|Eger's 'Valley of the Beautiful Ladies' - where the wine literally runs down the streets!|
|The Valley, from afar.|
Wine production in Hungary has had its ups and downs. The Romans introduced vineyards here and in the 10th century the first Christian monastries quickly turned their hand to viniculture. The influx of techniques and grape varieties from people fleeing the Ottoman empire in the following centuries - especially Serbs and Romanians - resulted in a diversity and quality of wine that peaked in the 19th century. This is when the Hapsburg empire sourced the tipples of the upper classes of Austria and Russia from Hungary. But then disaster struck: first the phylloxera aphid caused a wine blight that devastated European vineyards, and especially those in this area of Hungary. Then the First World War and the subsequent Trianon Treaty reduced Hungary's borders by over two thirds, meaning many of its chief vineyards were now officially in neighbouring states. The Second World War meant many vineyards were abandoned or destroyed, and when the Russians took over in 1947 they collectivised the wine industry. Every peasant received three hectares of land, but without the skill and knowledge of the large vineyards, these soon fell into disrepair. Wine production was forced to meet Soviet quotas and this had a disastrous effect on the quality. In Tibor Fischer's novel 'Under the Frog', set during this period, the quality of the Hungarian wine is reflected in a bar that is called 'You Can Even Make Wine From Grapes'. But the fall of the Iron Curtain and especially the entry to the European Union in 2004 reversed Hungarian wine's fortunes.
|Cellar 20 - Greg Haz|
Evidence of this is everywhere in Eger. Most restaurants only serve wine from the region, and the diversity comes from the array of vineyards (over 200) and the blends of grape varieties. The Valley itself (named after a fertility goddess and her followers) houses a huge range of cellars - some that exceed those of the Loire in terms of product, decor and the expertise of the staff. Others are a little more 'rustic' and unpolished.

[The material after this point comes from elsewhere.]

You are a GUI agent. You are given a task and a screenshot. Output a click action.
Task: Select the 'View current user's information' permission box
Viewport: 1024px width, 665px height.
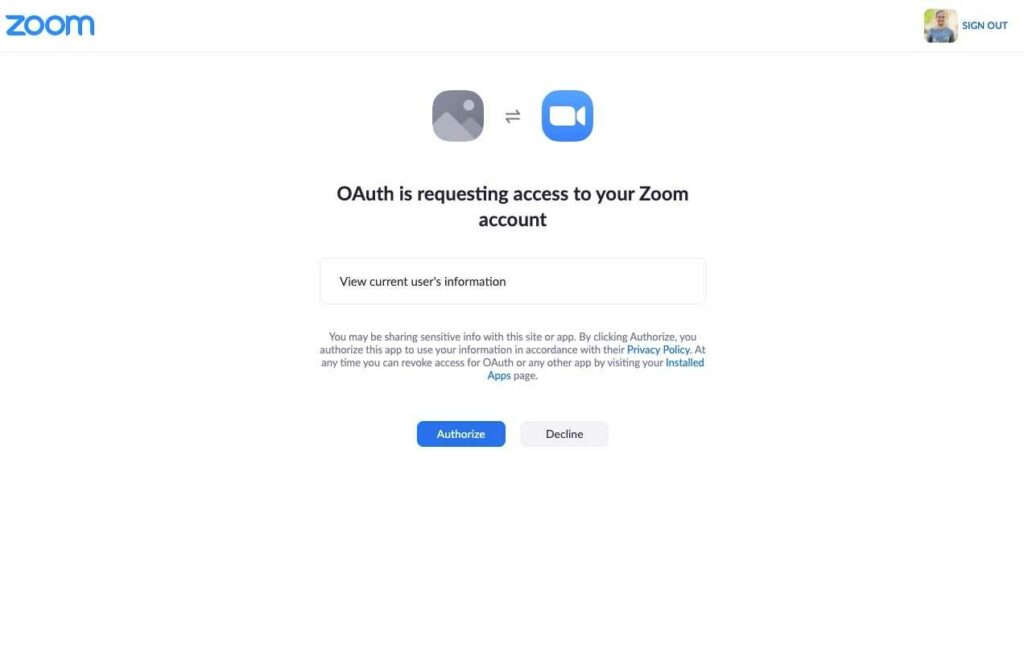point(513,281)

|Kulacs Csárda Panzio - charming with excellent food and wine.|
We begin by lining our stomachs for the vini-frenzy to come. Kulacs Csárda Panzio has variable reviews online, but I find it charming with some top-class wine and food. My partner exclaims that her catfish paprikash - a Hungarian staple - is the best she's ever tasted, and the cheese board starter outclasses Michelin-starred restaurants in Budapest with both quality and range of the cheeses included. The Bulls Blood wine that I have to accompany my goose leg is also one of the tastiest variations that I have over the rest of the afternoon's tastings.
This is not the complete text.